Nokomai gold sluicing
Before Big Beach was worked out, Sew Hoy and his son Kum Poy had turned their attention to the Nokomai valley (near Parawa) in Southland, where they both registered neighbouring claims in January 1894.[65][66][67] While earlier miners, both European and Chinese, had found gold in the valleys and spurs surrounding the Nokomai Valley, they had been unable to work the valley itself, because its gravel layer was too deep and wet to work. Finding the area also unsuitable for dredging – the gravel layer was over 100 feet deep – the Sew Hoys decided to use large-scale hydraulic sluicing. Water was crucial for this, so they had water-races, pipe-ways and dams constructed, drawing water from as far north as the Nevis headwaters. In 1898, Choie Sew Hoy calculated that he had spent £15,000 and employed 40 men to bring the water to the Nokomai site.[68][69]
"Mr Sew Hoy is one of the most enterprising men in this part of the colony, and it is gratifying to hear that his pluck and energy have met with success," noted a local newspaper when Choie Sew Hoy introduced electric lighting at the Nokomai site so that work could continue in three shifts around the clock.[70] Both Europeans and Chinese (many from Sha Kong village) worked at the sluicing and on maintaining the water-races. The Nokomai Hydraulic Sluicing Company was a publicly floated company registered at the Sew Hoy office, warehouse and store at 29 Stafford Street, Dunedin. After Choie Sew Hoy's death in 1901, Kum Poy Sew Hoy headed the Sew Hoy merchant business and also put a massive effort into the development and working of the Nokomai claim. He took a leading role with the company, working as its secretary.[71] Both Europeans and Chinese (many from Sha Kong village) worked at the sluicing and maintaining the water-races. Later Kum Poy's son Cyril Sew Hoy (1907-1971) became the manager at the Nokomai workings, thus creating a unique three-generation gold mining dynasty.
Between 1894 and 1932, the Nokomai gold miners won gold worth £223,043 from the Sew Hoy Nokomai claim[72] but the running costs involved were becoming too high.
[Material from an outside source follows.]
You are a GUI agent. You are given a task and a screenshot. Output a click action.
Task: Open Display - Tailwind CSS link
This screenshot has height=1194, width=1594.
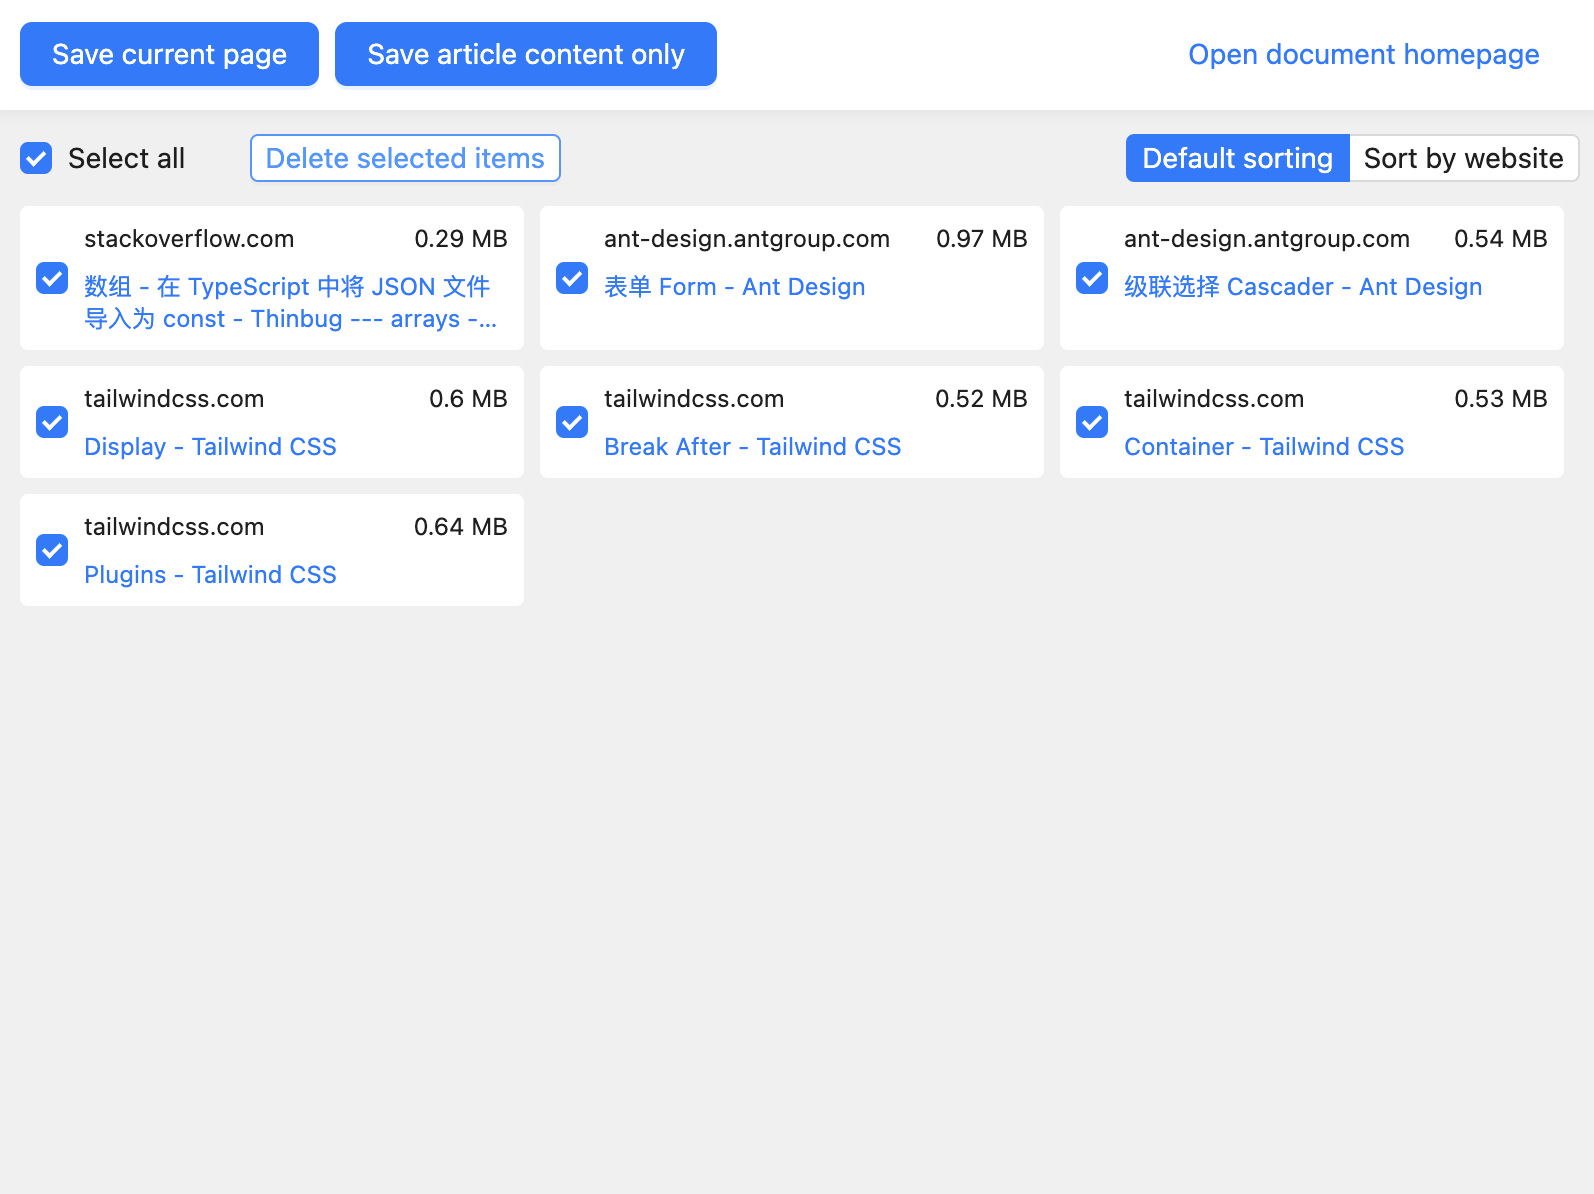(x=210, y=447)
In 1932 The Nokomai Gold Mining Coy Ltd was floated, with capital of over £60,000, to try a revolutionary method of gold production. A giant dragline excavator, weighing 150 tons, was assembled at Nokomai. The largest ever made at that time, the excavator had a 50-foot-high winch tower and a bucket that could hold 8 tons of shingle.[73]
The dragline failed because its bucket system proved too heavy, so the company resumed hydraulic sluicing successfully assisted by the rising price of gold in the 1930s. The Nokomai operation finally had to close down during World War 2, when the New Zealand Government requisitioned the company's electricity generating plant and installed it at the Roaring Meg power station in the Cromwell Gorge.
Kum Poy died, aged 74, in Dunedin on 22 December 1942.
Choie Sew Hoy’s family
Choie Sew Hoy had married Young Soy May in China in the 1850s and they had two daughters Choie Chay Ho and Choie Chay May, as well as two sons, Choie Kum Yok (1855-1932) and Choie Kum Poy (1869-1942). Both sons later came out to New Zealand to join their father in his merchant enterprise. Choie Kum Yok arrived in Otago in October 1873 on the barque Harriet Armitage, (a ship chartered by Dunedin Chinese merchants including his father). Kum Yok, then aged 18, began working in his father's firm as a merchant. Later he took out gold mining claims in Central Otago, usually in parallel with those taken out by his father. Following a brief visit to Sha Kong in 1880, Kum Yok returned permanently to China about 1897 and handled the Canton end of Sew Hoy's company business from Guangzhou (Canton city ), until his death in 1932. The younger son, Choie Kum Poy, arrived in Dunedin on the Tamsui in July 1884, aged 15. Kum Poy studied at Dunedin's Normal School before he began working with his father. Following Choie Sew Hoy's lead, he used Sew Hoy as his surname, so is usually known as Kum Poy Sew Hoy.
Meanwhile, Choie Sew Hoy had married his young English-language secretary, Eliza Ann Prescott (1868-1909) and they had two children, Violet (born in 1892) and Henry (born in 1895). The Sew Hoy family lived in "Canton Villa," a modest weatherboard house in Cumberland Street, where their general servant enjoyed "liberal wages."[74] On 22 July 1901, Sew Hoy turned at the gate to wave to Eliza, before walking to his office, suffered an aneurysm and died. The news of his death was published in all Australian and New Zealand newspapers.[75]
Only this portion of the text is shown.